# Single Series modelling

*Masked Multi-Step Autoregressive Regression*


#### Contents

1. [Dataset](#1)
2. [Model](#2)
3. [Training](#3)
4. [Evaluation](#4)

---


### Initial design choices:
- *Autoregressive*: predict the next value based on the previous values.
- *Masking*: mask to predict the the last 1 minute of the sensor and rain data.
- *Normalize*: normalize the data to a range of 0.1-1, and mask missing values with 0.
- *Loss function*: mask missing values.
- *Sliding window*: use a sliding window of # minutes to predict the next 1 minute for better comparison with the other models.

### Possible experiments

- Predict residuals/changes
- Multi-step-ahead scheduling
- Quantiles?
- Data augmentation
- Utilize Mike predictions for training or evaluation
- Alternate masking for multi-sensor and comparison?
- 1-minute masking or 5-minute masking, or alternate?
- include both rainfall sensors?
- train on multistep ahead predictions?


---

### TODO:

- figures wrt masking

### Import

In [None]:
import os
import random
import time
import yaml
import pickle
from pathlib import Path
import json
import copy


import pandas as pd
import numpy as np
from tqdm import tqdm
import matplotlib.pyplot as plt


import torch
import torch.nn as nn
import torch.optim as optim
import torch.nn.functional as F
import pytorch_lightning as pl


from torch.utils.data import Dataset, DataLoader
from sklearn.preprocessing import MinMaxScaler, StandardScaler
from sklearn.model_selection import TimeSeriesSplit
from torch.utils.data import WeightedRandomSampler

from pytorch_lightning.callbacks import ModelCheckpoint, EarlyStopping
from pytorch_lightning.loggers import TensorBoardLogger
import tensorflow as tf


from fault_management_uds.data.hdf_functions import print_tree, load_dataframe_from_HDF5
from fault_management_uds.data.process import remove_nans_from_start_end
from fault_management_uds.config import indicator_2_meta, bools_2_meta, error_indicators, natural_sensor_order
from fault_management_uds.data.load import import_external_metadata, import_metadata
from fault_management_uds.data.format import merge_intervals
from fault_management_uds.plots import get_segment_start_end_color, set_meaningful_xticks


from fault_management_uds.utilities import get_accelerator
from fault_management_uds.data.dataset import get_datasets, handle_splits
from fault_management_uds.data.load import load_data

from fault_management_uds.modelling.models import get_model


from fault_management_uds.config import PROJ_ROOT
from fault_management_uds.config import DATA_DIR, RAW_DATA_DIR, INTERIM_DATA_DIR, PROCESSED_DATA_DIR, EXTERNAL_DATA_DIR
from fault_management_uds.config import MODELS_DIR, REPORTS_DIR, FIGURES_DIR, REFERENCE_DIR
from fault_management_uds.config import rain_gauge_color, rain_gauges




2024-12-11 14:36:16.156 | INFO     | fault_management_uds.config:<module>:11 - PROJ_ROOT path is: /Users/arond.jacobsen/Documents/GitHub/fault_management_uds
Seed set to 42


In [2]:
data_file_path = PROCESSED_DATA_DIR / 'Bellinge.h5'
external_metadata = import_metadata(REFERENCE_DIR / 'external_metadata.csv')
metadata = import_metadata(REFERENCE_DIR / 'sensor_metadata.csv')

# Define arguments

In [3]:
# create the obvious min dict
obvious_min_dict = {}
for sensor in natural_sensor_order:
    obvious_min_dict[sensor] = metadata[metadata['IdMeasurement'] == sensor].iloc[0]['obvious_min']

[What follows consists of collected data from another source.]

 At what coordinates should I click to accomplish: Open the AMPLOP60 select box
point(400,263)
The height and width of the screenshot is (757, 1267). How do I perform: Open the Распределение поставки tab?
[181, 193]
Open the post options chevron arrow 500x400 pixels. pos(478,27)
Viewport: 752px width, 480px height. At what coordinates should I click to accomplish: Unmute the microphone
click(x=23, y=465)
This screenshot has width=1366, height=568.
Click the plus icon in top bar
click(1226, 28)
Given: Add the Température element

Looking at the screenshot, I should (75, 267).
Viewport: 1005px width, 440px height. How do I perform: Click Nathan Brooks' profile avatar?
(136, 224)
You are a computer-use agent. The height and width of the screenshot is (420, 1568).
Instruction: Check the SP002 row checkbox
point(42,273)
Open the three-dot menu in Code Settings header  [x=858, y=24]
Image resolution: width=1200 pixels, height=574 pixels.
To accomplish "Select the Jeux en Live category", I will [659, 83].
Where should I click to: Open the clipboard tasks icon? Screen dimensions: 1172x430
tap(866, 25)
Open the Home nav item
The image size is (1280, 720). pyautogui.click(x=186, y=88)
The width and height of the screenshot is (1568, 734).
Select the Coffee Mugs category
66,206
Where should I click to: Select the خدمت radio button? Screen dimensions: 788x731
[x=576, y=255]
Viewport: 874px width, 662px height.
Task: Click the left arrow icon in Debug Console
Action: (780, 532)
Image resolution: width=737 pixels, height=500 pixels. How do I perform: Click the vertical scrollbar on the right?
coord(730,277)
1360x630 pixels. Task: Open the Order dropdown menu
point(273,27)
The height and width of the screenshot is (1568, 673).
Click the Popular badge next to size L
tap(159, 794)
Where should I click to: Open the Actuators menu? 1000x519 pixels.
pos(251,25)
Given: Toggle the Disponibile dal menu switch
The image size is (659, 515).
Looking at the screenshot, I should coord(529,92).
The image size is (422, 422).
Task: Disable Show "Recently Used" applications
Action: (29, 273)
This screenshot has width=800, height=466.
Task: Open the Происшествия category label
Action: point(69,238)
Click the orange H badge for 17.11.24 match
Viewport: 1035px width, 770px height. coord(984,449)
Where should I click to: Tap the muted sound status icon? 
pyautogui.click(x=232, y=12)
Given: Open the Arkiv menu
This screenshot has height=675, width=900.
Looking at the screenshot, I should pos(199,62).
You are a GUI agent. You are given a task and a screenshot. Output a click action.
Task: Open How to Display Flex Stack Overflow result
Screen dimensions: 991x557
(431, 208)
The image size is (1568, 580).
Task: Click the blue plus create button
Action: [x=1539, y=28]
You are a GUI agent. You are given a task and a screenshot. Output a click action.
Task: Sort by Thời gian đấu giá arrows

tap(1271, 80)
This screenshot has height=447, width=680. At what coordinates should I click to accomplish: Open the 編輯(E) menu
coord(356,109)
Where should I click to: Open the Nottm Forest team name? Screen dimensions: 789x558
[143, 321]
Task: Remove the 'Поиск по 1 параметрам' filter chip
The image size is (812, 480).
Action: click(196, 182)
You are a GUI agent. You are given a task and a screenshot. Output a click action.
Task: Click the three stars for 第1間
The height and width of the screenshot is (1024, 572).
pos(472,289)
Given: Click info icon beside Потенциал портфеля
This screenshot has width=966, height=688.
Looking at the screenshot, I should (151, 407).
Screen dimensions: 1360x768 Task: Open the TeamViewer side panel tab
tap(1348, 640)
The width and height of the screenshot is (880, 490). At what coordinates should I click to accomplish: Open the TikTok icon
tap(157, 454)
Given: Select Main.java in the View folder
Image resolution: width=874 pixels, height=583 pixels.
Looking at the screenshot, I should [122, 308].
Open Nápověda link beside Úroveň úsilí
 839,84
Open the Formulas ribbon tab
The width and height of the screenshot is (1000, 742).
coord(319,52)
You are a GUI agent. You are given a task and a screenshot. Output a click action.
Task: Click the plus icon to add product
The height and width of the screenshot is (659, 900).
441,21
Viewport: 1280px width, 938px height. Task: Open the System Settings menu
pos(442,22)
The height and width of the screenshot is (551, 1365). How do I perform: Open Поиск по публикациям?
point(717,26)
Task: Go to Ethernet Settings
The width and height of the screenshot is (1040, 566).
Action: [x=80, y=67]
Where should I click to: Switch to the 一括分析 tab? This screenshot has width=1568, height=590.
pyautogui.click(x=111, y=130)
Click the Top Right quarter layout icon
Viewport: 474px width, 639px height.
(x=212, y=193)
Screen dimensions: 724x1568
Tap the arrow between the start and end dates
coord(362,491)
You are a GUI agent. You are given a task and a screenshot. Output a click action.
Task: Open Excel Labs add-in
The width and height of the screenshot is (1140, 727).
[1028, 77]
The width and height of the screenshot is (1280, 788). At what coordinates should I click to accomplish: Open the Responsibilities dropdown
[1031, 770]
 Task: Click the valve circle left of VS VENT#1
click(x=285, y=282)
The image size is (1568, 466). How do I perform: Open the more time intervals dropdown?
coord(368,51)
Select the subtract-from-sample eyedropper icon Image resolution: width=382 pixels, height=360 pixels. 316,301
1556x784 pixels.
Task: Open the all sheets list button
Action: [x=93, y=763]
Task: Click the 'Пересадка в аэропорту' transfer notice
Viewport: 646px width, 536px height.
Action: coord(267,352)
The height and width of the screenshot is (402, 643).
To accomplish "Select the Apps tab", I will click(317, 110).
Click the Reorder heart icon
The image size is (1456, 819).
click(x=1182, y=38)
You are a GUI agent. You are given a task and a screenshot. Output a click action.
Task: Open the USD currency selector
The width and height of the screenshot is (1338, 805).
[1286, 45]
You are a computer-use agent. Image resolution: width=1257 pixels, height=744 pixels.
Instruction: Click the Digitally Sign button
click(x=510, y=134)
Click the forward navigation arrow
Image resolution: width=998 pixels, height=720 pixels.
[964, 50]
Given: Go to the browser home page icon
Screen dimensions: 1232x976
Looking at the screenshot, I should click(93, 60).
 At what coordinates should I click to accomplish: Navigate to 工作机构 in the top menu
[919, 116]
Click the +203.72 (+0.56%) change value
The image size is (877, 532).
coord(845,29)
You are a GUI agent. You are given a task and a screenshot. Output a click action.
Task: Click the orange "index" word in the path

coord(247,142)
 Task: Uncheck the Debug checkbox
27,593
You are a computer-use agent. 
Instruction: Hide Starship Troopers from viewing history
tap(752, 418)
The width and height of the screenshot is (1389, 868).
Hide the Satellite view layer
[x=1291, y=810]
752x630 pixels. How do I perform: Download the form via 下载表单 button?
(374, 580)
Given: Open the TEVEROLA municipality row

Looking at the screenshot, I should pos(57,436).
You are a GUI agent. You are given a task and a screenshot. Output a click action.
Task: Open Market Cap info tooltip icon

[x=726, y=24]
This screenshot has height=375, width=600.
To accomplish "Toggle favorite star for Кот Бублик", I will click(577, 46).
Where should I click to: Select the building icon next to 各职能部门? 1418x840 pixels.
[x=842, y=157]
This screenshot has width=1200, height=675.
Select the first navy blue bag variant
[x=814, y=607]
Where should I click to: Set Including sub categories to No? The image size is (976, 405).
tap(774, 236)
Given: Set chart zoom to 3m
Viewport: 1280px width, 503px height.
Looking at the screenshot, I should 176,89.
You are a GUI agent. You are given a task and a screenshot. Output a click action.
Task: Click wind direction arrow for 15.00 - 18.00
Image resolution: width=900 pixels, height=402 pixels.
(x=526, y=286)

for rain_gauge in rain_gauges:
    obvious_min_dict[rain_gauge] = 0.0

len(obvious_min_dict)#, obvious_min_dict

21

In [None]:
dataset_args = {
    # define the sensors to use
    'engineered_vars': ['sin_time', 'cos_time'], # ['time_of_day', 'day_of_week']
    'exogenous_vars': ['5425'],
    # target
    'endogenous_vars': ['G72F040'],

    # define priority of rain event, _ times more important than other events
    'rain_event_priority': 1.0, # _ times more sampling in data loader

    # precision
    'precision': 3,

    # processing
    'function_transform_type': 'log', # ['none', 'log', 'sqrt']
    'scaler_type': 'min-max', # ['min-max', 'standard']
    'feature_range': (0, 1),  #(0.1, 1),
    'nan_value': 0,

    # data augmentation
    'noise_injection': False,

    # dataset
    'n_splits': 1,
    'train_split': 0.7, 
    'val_split': 0.15,
    'test_split': 0.15,

    # model
    'sequence_length': 60*3, 
    'steps_ahead': 1, # 1 minute ahead prediction

    # other
    'data_file_path': str(data_file_path),

}
# all variables
dataset_args['variable_list'] = dataset_args['engineered_vars'] + dataset_args['exogenous_vars'] + dataset_args['endogenous_vars']
# variables within the data loaded
dataset_args['data_variables'] = dataset_args['exogenous_vars'] + dataset_args['endogenous_vars']
# save relevant obvious min values
dataset_args['obvious_min'] = {sensor: obvious_min_dict.get(sensor, 0.0) for sensor in dataset_args['variable_list']}



In [None]:
training_args = {
    'learning_rate': 0.001,
    'loss_function': 'MSELoss', # ['MSELoss', 'MAELoss']
    'max_epochs': 30,
    'batch_size': 64,
    'log_every_n_steps': 1,
    # val check every epoch
    'val_check_interval': 1.0, # []
    # early stopping
    'early_stopping_patience': 5,
    'seed': seed,
}

model_args = {
    'model_name': 'SimpleNN', # ['SimpleNN', 'LSTM']
    'input_size': len(dataset_args['variable_list']),
    'sequence_length': dataset_args['sequence_length'],
    'output_size': len(dataset_args['endogenous_vars']),
    'hidden_size': 16,
    'num_layers': 1,
    'dropout': 0.0,
}

experiment_name = 'Time of Day + Log + Min-Max'


Save a more unique name

In [None]:
# TODO:
configuring_parameters = [
    'rain_event_priority',
    'function_transform_type',
    'scaler_type',
    'sequence_length',
    'learning_rate',
    'hidden_size',
    'num_layers',
]
# create a configuration name based on the parameters
config_name = ''
for parameter in configuring_parameters:
    if parameter in dataset_args:
        config_name += f"{parameter}_{dataset_args[parameter]}_"
    elif parameter in training_args:
        config_name += f"{parameter}_{training_args[parameter]}_"
    elif parameter in model_args:
        config_name += f"{parameter}_{model_args[parameter]}_"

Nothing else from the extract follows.